◆ WORK REQUIRED ◆
Find the line containing "This screenshot has width=1456, height=827." in the entries below. Restate it and each line after it, word for word, up to and including the line containing "This screenshot has height=885, width=1361.".

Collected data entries
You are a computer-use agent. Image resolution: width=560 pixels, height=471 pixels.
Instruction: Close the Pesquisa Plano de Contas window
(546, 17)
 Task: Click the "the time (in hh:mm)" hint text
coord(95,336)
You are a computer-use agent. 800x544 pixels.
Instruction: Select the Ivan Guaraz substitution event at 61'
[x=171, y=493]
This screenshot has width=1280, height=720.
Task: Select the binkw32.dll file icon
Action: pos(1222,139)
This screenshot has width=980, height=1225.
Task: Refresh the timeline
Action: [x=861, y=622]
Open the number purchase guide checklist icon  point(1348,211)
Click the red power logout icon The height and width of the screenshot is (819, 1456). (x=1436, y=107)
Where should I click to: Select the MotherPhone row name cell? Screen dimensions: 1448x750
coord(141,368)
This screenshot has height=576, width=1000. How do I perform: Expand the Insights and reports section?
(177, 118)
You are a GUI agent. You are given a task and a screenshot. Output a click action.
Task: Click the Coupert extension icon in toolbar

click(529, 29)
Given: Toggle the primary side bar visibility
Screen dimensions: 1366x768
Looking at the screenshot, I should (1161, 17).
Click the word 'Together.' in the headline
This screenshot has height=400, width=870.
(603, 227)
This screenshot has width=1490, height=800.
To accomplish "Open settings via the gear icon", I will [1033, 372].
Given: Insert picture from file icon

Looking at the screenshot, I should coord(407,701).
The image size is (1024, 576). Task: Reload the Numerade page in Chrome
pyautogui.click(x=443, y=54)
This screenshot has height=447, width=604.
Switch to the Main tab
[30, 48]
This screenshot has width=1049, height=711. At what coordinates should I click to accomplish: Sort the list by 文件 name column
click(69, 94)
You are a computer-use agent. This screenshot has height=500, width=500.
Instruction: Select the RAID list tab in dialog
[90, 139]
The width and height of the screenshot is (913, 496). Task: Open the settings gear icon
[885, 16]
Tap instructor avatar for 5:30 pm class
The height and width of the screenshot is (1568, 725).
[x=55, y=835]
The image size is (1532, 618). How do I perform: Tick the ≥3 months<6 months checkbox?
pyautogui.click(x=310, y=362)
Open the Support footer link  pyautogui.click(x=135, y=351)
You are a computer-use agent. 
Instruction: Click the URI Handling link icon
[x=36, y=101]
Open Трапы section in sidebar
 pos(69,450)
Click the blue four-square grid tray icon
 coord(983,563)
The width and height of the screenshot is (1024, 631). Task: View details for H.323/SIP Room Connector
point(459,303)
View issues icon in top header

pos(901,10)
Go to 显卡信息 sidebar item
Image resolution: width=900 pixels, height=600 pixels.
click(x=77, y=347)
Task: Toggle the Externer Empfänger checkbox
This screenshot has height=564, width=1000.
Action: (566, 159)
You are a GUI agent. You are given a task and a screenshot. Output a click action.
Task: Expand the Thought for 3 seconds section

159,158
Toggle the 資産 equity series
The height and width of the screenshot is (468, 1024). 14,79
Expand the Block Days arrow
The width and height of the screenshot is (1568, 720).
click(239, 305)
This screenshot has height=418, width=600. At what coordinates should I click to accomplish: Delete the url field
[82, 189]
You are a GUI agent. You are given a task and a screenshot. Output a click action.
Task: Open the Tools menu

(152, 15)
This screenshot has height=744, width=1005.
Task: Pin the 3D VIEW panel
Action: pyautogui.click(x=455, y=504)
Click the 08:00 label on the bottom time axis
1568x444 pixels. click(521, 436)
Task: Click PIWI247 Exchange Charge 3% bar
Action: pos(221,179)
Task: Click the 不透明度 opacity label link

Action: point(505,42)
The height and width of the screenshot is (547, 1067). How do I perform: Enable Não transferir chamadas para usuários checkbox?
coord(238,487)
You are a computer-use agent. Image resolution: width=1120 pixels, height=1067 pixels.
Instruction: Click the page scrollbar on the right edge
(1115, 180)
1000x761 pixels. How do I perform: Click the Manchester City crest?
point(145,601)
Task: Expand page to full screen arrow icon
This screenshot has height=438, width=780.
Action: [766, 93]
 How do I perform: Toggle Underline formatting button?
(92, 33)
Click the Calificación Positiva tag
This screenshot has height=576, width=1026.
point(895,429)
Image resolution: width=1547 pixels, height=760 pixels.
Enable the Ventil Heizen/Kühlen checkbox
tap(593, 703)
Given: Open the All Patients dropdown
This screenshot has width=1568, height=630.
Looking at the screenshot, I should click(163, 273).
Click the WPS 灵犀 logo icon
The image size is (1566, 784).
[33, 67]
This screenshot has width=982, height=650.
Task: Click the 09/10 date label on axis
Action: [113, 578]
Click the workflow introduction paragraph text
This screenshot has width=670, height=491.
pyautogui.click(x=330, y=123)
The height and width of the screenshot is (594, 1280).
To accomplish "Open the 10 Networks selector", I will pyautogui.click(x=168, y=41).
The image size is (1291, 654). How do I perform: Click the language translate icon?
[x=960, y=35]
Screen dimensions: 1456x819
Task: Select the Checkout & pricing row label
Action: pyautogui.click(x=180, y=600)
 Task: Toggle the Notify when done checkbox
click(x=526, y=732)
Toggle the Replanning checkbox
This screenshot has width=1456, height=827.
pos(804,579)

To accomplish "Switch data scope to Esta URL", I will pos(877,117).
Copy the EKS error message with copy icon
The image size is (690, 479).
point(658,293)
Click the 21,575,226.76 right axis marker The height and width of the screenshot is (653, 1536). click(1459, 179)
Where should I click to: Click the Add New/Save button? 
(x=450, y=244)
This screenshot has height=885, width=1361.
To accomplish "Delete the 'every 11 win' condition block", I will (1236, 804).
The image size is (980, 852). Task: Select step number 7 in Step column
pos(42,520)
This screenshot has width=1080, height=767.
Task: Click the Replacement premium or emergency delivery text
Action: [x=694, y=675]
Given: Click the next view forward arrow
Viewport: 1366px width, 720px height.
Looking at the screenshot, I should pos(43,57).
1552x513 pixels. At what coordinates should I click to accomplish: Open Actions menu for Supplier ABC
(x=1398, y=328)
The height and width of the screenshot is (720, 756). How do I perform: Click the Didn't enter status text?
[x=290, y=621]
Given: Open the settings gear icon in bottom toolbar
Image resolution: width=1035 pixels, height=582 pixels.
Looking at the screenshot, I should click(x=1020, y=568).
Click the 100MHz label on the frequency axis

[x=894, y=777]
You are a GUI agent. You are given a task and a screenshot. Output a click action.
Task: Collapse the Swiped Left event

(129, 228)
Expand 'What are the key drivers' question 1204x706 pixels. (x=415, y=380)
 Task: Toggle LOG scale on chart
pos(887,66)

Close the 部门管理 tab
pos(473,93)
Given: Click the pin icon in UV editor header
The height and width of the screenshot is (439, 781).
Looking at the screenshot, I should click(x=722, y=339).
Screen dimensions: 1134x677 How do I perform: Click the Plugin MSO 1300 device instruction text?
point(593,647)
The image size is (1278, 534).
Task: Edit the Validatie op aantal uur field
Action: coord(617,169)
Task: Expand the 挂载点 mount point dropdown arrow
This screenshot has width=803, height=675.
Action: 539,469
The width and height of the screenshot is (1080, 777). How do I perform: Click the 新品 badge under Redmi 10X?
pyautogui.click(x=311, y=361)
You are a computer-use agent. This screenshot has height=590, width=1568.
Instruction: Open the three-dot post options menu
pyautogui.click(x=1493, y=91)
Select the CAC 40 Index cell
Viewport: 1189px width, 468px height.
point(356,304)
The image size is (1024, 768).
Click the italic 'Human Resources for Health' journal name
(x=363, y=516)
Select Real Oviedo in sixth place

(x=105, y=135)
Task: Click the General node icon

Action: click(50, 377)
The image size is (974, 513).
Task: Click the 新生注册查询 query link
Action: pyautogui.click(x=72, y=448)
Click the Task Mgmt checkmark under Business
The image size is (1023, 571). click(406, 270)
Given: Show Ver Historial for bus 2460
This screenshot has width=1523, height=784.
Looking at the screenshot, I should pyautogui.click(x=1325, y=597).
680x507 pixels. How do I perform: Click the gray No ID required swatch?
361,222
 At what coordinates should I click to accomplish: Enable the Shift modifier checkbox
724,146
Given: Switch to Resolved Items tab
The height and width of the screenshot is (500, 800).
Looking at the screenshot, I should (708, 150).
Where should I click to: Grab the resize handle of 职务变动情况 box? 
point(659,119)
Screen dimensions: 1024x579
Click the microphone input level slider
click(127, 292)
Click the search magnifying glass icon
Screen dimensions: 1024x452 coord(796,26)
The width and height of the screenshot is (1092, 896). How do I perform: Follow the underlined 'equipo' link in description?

◆ RESPONSE FOR THIS EXERCISE ◆
This screenshot has width=1456, height=827.
pos(804,579)

To accomplish "Switch data scope to Esta URL", I will pos(877,117).
Copy the EKS error message with copy icon
The image size is (690, 479).
point(658,293)
Click the 21,575,226.76 right axis marker The height and width of the screenshot is (653, 1536). click(1459, 179)
Where should I click to: Click the Add New/Save button? 
(x=450, y=244)
This screenshot has height=885, width=1361.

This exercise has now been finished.